Tree House: How we got involved in the online education revolution
By: Andrés González, Andrés Campo, and Adrian Vides for Holberton School — Colombia cohort 13 final project.

Education is no longer the thing we knew before. Teachers, educators, influencers, creative people want to change the world by sharing each other experiences without boundaries. But they are struggling with a lot of unnecessary jobs. Teachers, just want to teach. That’s why we created “Tree House”, a place where teachers or educational content creators can share their knowledge easily and automatically. No more boring spreadsheets and manual jobs to keep track of their students subscriptions. We aimed to make teaching and content sharing easy, and automated for them.
This is a non-commercial web development project built for the final project of the foundation's program at Holberton School — Colombia from cohort 13. We are Andres González(Front end developer), Andres Campo(Full-Stack Developer), and Adrian Vides(Back end developer) and during April — June of 2021 we were working under the guidance of Ryan Jeon(Immigo CTO).
We were motivated to work on this because as remote students we have experienced what is taking online classes, and the fact of having several applications sometimes gets annoying since they can make the workflow decrease. Our willingness was to reinforce and learn new tech stack besides developing new skills while advancing in this process.

What is this all about?

────────────────────────────────────────

## Exercise 1
In the Tree House article, who guided the team during the project?
## Exercise 2
Continue the Tree House article by writing the section under its final heading, "What is this all about?"
The data that comes next is separate material, unrelated to the Tree House article.

Pixel coordinate grounding data:
────────────────────────────────────────

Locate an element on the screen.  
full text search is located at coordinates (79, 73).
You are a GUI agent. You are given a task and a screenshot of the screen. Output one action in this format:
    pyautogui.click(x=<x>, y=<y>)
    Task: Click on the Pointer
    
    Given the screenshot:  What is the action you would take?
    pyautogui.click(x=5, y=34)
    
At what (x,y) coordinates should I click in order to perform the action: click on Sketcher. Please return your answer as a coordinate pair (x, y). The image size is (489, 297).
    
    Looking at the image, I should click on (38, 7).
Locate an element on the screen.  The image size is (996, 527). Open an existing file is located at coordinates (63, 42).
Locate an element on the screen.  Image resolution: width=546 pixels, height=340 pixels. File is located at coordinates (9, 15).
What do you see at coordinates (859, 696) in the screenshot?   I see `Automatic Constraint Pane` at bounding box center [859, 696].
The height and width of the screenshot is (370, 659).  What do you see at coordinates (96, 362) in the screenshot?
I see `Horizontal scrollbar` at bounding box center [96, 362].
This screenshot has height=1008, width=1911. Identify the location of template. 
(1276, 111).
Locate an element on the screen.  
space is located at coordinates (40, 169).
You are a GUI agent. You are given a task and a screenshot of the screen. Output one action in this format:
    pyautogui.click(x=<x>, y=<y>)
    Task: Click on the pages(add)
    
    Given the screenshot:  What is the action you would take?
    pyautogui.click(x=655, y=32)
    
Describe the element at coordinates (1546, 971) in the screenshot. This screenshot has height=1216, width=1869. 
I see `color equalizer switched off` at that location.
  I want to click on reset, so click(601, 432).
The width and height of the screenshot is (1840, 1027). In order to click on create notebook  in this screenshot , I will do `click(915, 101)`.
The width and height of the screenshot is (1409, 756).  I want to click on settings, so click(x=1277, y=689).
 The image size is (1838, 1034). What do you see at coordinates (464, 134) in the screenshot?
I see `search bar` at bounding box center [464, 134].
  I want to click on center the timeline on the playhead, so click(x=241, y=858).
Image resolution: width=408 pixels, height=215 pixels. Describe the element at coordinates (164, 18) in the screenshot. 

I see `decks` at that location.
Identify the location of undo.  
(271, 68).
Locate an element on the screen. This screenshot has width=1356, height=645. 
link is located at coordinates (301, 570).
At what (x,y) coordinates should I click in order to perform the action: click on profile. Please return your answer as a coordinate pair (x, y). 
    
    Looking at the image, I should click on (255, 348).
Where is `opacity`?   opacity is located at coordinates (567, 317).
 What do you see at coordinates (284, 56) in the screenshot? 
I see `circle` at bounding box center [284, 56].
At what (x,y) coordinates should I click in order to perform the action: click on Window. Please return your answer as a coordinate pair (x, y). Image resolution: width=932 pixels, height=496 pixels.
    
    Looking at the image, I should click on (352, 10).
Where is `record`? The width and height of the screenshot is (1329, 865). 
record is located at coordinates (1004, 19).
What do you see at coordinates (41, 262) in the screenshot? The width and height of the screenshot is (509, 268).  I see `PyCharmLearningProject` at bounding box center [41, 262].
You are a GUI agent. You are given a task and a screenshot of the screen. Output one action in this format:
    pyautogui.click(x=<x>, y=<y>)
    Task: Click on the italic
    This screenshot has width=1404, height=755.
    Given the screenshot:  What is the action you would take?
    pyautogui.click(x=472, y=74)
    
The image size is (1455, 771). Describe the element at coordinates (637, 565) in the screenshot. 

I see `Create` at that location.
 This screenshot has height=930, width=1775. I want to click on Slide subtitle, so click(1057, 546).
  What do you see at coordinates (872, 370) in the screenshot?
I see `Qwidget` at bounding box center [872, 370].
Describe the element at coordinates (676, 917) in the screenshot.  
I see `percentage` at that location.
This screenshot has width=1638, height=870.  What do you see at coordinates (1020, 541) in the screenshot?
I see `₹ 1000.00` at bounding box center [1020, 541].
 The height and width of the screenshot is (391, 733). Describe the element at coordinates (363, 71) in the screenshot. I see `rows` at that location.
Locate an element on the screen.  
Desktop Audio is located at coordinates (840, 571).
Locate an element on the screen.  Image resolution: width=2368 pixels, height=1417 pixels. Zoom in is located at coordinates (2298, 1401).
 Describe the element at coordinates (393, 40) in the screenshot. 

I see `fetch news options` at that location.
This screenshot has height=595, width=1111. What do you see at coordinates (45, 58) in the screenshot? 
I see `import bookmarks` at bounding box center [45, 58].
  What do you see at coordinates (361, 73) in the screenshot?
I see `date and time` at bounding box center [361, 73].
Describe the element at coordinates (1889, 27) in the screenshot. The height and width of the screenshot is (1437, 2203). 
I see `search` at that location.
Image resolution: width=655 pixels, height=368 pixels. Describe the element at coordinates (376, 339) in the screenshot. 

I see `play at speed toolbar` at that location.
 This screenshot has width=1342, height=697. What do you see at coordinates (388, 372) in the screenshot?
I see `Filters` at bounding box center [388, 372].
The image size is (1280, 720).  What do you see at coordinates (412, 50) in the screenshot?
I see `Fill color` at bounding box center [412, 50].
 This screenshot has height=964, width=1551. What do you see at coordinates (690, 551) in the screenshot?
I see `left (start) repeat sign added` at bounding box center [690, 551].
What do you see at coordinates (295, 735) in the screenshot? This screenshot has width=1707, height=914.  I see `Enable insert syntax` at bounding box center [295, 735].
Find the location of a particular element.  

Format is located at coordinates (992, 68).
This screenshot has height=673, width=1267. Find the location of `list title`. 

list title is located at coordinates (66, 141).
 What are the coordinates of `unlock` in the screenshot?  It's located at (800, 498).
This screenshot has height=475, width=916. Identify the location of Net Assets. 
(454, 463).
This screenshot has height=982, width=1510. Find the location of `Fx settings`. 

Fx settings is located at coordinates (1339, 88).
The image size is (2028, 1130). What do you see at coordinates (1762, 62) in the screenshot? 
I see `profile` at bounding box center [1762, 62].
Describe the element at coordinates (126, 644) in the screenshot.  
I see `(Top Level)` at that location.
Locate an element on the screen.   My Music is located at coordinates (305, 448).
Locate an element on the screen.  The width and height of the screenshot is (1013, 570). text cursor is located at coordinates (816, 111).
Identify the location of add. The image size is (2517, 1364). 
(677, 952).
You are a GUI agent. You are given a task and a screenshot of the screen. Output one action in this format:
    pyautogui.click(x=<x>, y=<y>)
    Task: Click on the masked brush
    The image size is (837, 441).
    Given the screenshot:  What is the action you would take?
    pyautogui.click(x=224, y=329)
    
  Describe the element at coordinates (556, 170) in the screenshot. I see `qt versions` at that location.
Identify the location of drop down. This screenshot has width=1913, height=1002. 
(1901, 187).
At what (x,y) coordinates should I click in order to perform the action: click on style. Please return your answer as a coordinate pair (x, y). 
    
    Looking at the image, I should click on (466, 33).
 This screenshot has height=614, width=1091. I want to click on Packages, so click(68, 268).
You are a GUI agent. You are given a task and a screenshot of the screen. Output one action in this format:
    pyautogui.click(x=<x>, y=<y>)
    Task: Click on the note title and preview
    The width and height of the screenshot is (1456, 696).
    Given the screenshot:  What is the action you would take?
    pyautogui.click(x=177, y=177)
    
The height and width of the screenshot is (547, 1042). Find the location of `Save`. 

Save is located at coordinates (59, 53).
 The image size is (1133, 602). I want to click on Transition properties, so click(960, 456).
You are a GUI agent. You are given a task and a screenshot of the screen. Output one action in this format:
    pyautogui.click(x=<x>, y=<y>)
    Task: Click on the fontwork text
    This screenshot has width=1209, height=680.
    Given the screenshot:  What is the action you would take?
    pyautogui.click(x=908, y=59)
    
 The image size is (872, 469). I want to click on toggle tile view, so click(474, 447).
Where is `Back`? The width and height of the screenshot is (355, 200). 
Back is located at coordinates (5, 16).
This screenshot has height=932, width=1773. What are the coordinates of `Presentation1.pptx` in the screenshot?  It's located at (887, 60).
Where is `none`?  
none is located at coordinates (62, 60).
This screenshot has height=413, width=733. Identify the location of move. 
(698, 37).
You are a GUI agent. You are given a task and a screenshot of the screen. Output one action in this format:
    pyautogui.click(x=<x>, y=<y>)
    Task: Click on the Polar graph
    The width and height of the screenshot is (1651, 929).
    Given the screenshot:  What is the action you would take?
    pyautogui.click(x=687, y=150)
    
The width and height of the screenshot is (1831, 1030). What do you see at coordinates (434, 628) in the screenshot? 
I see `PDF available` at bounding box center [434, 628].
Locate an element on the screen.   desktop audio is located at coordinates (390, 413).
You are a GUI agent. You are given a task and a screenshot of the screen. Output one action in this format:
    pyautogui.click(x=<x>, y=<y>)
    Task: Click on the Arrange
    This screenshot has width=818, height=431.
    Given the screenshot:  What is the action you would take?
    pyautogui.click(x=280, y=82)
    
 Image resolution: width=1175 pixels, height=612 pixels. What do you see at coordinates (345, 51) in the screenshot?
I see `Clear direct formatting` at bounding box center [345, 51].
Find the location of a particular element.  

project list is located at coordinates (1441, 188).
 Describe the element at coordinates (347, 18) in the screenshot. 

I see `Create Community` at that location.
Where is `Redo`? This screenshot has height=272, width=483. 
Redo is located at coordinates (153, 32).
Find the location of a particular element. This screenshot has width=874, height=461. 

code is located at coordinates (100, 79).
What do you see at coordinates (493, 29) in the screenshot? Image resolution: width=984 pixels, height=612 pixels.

────────────────────────────────────────

## Task output 1
Ryan Jeon, the CTO of Immigo.

## Task output 2
Tree House is a Patreon implementation for Immigo that will solve the need of online instructors to help them keep track of who of their students are up to date with their payment. Focused mostly on those instructors who are using Patreon as an income-generator from generating content for their students.

Technologies overview:
Front-end:
- Typescript / React: TypeScript is an open-source language that builds on JavaScript, one of the world’s most used tools, by adding static type definitions. Types provide a way to describe the shape of an object, providing better documentation, and allowing TypeScript to validate that your code is working correctly. also with React being a declarative, efficient, and flexible JavaScript library for building user interfaces. It lets you compose complex UIs from small and isolated pieces of code called “components”.
Back-end:
- Node.js: We decided to use Node.js that is an open-source, cross-platform runtime environment for developing server-side and networking applications. Node.js applications are written in JavaScript and can be run within the Node.js runtime on OS X, Microsoft Windows, and Linux. Node.js also provides a rich library of various JavaScript modules which simplifies the development of web applications using Node.js to a great extent.
Data management:
- Firebase Firestore/Database: we decided to use Firebase since the whole platform is a backend-as-a-Service (BAAS) solution both for mobile and web-based applications that include services for building, testing, and managing apps.
On the other side Firestore is a NoSQL document database that lets you easily store, sync, and query data for your mobile and web apps — a global scale.
This technical approach was also suggested by the CTO having in mind his experience with these technologies and also the future maintenance of the base code.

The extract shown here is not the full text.